CorrActions is said to have developed a technology that the company believes will disrupt brain activity monitoring and may help us understand drivers even better. The AI-powered software built by CorrActions can detect abnormalities in the cognitive state of drivers and passengers, based on micro muscle movements that reflect brain activity. By using existing sensors in, for example, the steering wheel, such movements can hint at a variety of cognitive symptoms, including a driver being distracted, intoxicated or overly tired.
The Volvo Cars Tech Fund is leading CorrActions’ latest funding round after testing their software and aim to continue collaborating going forward.
Alexander Petrofski, Head of Volvo Cars Tech Fund said, “CorrActions fits the bill perfectly and focusses on a mission that is close to our heart: making cars and the people in and around them safer.”
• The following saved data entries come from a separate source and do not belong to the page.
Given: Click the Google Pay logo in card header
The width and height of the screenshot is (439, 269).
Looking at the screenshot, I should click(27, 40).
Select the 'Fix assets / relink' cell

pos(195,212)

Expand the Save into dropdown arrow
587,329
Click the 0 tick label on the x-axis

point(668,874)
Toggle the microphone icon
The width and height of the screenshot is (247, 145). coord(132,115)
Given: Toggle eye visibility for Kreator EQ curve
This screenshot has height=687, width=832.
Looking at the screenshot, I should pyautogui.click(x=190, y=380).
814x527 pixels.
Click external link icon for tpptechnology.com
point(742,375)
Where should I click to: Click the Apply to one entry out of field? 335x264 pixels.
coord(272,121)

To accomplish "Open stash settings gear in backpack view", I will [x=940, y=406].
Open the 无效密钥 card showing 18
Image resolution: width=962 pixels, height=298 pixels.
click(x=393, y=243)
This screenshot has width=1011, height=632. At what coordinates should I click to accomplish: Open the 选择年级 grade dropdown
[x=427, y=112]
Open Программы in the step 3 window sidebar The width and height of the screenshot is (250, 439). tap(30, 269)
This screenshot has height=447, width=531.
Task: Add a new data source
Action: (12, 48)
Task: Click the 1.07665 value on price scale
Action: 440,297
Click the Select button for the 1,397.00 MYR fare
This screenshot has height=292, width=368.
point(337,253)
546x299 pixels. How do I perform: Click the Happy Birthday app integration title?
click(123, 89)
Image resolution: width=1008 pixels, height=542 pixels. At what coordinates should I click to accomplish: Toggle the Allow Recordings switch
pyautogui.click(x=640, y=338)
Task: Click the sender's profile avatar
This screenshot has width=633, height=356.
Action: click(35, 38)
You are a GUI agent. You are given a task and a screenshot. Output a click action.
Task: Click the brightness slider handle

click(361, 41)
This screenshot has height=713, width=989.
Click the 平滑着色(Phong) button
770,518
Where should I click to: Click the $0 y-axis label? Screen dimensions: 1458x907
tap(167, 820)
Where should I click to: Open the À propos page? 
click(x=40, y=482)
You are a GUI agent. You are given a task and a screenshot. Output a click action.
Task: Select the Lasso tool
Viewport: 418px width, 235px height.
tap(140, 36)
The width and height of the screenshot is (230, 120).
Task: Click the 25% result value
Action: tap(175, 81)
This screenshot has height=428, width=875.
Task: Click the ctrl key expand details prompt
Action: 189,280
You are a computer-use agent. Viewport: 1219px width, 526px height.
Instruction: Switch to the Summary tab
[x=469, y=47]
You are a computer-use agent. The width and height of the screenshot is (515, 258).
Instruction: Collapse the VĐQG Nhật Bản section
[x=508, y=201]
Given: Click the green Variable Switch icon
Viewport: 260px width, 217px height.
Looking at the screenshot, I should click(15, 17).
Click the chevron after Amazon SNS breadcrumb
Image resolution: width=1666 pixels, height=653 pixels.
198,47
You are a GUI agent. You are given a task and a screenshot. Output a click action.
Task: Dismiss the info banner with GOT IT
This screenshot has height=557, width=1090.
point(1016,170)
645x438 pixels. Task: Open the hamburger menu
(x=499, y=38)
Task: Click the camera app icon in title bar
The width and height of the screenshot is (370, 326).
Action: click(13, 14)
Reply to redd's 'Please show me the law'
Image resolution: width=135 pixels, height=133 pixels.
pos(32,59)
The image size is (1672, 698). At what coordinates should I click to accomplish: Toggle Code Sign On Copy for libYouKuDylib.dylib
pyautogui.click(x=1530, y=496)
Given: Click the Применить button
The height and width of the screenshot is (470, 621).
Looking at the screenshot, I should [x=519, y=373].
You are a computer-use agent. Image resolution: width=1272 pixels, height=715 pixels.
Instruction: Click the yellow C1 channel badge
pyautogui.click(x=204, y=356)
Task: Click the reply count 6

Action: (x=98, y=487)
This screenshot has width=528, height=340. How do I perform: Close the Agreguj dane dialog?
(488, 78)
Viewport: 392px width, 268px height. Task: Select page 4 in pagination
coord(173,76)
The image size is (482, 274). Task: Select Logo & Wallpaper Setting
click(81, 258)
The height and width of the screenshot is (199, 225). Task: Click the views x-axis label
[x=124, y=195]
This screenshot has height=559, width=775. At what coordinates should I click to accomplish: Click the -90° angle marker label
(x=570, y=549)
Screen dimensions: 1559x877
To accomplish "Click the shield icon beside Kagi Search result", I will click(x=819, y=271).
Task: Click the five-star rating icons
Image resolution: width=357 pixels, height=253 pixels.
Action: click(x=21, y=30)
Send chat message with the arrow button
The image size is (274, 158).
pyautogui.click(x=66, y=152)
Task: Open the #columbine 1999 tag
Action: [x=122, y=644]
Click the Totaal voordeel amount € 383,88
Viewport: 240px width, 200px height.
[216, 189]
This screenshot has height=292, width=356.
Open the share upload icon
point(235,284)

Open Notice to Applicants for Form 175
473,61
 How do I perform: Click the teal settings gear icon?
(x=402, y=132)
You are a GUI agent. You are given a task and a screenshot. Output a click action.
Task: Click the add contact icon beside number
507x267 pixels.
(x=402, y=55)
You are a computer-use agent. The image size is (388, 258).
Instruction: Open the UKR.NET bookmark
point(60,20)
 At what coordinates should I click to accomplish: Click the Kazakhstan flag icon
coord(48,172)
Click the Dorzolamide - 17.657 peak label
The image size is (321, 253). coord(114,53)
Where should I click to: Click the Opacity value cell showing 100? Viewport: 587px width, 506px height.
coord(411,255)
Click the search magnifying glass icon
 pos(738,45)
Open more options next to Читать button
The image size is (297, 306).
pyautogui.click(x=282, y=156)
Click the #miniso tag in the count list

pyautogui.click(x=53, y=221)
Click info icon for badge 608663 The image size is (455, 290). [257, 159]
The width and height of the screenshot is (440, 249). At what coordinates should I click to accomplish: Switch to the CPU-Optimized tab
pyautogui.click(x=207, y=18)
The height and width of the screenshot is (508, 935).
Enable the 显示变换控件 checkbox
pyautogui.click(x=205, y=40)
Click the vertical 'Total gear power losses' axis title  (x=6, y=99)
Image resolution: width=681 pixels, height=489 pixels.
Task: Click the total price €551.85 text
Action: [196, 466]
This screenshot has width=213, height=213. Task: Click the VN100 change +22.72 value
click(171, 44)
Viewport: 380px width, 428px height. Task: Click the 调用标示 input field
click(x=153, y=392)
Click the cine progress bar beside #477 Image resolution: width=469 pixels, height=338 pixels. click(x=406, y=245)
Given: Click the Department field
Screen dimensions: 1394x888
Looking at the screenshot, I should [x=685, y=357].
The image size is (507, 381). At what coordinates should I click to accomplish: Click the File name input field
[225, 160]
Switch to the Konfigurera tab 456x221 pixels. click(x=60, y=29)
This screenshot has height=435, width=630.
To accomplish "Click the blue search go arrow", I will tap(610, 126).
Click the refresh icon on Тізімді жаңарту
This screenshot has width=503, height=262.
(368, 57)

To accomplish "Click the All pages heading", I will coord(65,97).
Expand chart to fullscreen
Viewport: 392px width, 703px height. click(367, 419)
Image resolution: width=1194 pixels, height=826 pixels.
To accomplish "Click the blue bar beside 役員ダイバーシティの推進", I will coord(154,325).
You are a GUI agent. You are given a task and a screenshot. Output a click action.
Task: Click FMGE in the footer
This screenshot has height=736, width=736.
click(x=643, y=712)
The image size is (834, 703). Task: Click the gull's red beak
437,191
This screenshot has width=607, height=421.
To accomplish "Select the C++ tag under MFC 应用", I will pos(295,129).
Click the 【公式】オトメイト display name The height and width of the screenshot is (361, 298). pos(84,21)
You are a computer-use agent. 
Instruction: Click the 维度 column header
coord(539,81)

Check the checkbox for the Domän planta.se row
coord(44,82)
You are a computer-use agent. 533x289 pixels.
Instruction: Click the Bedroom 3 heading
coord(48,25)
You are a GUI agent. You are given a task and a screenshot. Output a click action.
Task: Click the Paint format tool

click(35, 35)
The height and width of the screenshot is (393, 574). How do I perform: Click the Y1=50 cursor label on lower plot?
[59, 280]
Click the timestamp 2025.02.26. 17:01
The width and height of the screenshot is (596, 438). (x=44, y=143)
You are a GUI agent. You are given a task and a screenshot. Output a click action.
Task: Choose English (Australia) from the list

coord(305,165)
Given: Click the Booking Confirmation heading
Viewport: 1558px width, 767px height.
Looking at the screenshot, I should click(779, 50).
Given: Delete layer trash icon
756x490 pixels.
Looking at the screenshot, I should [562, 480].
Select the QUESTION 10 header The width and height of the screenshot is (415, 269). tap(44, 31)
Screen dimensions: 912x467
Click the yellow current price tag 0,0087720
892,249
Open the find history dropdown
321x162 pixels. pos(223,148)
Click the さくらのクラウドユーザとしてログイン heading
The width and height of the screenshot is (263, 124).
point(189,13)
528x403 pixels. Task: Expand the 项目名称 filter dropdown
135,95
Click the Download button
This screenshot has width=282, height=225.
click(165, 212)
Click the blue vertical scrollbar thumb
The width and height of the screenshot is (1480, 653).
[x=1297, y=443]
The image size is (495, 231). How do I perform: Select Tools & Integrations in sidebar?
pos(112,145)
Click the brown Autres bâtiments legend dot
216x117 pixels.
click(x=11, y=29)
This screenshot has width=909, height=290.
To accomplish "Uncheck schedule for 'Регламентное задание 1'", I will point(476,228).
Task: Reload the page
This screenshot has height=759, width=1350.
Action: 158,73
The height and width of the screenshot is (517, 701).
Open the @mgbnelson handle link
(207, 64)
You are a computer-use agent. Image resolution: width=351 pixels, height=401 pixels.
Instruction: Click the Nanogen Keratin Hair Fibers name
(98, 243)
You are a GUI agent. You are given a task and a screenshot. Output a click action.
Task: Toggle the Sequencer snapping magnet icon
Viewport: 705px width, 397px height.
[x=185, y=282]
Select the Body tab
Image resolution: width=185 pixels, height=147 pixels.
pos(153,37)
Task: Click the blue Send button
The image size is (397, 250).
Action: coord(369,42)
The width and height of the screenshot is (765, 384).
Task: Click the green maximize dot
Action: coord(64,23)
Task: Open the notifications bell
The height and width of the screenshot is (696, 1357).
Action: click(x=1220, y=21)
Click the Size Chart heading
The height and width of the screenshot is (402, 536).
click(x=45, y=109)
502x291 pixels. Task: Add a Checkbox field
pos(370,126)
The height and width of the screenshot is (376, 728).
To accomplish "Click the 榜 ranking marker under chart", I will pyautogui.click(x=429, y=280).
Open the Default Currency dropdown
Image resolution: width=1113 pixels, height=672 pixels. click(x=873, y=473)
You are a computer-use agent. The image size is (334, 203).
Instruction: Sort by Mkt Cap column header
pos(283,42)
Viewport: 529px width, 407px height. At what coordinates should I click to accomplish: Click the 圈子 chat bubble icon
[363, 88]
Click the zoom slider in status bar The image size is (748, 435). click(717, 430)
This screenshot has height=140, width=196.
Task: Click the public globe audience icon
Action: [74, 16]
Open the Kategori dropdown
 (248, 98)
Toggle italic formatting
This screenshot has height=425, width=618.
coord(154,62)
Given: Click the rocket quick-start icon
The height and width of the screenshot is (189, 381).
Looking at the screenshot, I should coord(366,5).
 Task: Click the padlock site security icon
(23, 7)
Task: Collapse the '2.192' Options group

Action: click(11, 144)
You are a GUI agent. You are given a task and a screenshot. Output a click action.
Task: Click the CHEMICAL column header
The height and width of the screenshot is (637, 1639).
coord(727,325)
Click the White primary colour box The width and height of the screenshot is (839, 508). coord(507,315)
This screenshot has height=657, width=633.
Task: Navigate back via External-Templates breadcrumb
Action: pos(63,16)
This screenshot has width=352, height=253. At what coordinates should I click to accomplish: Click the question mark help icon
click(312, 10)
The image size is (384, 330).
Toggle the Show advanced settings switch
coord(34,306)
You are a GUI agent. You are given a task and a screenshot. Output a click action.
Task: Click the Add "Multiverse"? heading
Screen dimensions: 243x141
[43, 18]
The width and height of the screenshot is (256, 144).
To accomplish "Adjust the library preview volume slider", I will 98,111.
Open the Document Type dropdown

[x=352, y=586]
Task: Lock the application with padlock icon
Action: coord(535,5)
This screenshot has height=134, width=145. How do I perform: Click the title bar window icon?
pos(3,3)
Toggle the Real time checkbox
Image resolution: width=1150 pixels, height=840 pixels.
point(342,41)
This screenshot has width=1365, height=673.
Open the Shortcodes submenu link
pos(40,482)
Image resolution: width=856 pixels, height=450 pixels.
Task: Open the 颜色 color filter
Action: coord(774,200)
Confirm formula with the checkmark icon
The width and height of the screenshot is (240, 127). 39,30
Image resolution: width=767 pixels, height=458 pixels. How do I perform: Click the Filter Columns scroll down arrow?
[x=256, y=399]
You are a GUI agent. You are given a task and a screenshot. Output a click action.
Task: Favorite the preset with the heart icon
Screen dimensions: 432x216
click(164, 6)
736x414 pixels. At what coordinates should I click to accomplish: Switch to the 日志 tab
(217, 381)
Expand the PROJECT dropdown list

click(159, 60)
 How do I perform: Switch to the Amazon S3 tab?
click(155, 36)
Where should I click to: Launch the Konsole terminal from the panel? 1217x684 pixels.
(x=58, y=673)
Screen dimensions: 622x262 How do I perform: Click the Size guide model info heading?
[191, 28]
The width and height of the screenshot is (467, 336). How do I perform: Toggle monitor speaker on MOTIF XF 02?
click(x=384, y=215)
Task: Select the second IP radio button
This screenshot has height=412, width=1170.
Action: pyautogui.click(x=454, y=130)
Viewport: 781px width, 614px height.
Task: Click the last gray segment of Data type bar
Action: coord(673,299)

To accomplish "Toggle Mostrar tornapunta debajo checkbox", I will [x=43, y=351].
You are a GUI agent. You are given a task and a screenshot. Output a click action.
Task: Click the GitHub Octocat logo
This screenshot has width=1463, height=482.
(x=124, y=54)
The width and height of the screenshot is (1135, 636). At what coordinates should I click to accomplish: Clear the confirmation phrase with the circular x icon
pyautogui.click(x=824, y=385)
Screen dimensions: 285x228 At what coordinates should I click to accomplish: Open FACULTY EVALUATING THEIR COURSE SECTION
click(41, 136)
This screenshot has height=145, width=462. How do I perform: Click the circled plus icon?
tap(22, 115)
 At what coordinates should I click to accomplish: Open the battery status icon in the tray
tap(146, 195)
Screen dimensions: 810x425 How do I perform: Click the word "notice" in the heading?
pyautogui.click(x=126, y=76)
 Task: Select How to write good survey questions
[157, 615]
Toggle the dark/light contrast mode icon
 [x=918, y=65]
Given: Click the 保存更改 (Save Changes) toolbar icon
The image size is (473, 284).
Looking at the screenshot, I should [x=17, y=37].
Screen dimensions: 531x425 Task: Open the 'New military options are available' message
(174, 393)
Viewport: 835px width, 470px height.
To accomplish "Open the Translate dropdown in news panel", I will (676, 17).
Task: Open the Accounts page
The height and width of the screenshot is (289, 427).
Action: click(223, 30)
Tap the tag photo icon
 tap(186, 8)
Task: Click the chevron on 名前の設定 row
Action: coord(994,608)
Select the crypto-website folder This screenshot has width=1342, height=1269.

The Israeli startup is said to have piqued Volvo Cars Tech Fund’s interest because it was trying to solve the same issues as its safety engineers. The company says decades of its research has taught it that distraction and tiredness are facts of life, and that a driver may not always be at his/her best when driving, for whatever reason. And in traffic, it takes only a few seconds for the unthinkable to happen.
The CorrActions technology has the potential to be a highly relevant complement to its future safety systems. As a result, Volvo Cars Tech Fund has decided to take a stake in CorrActions to support the further development and commercialisation of its technology.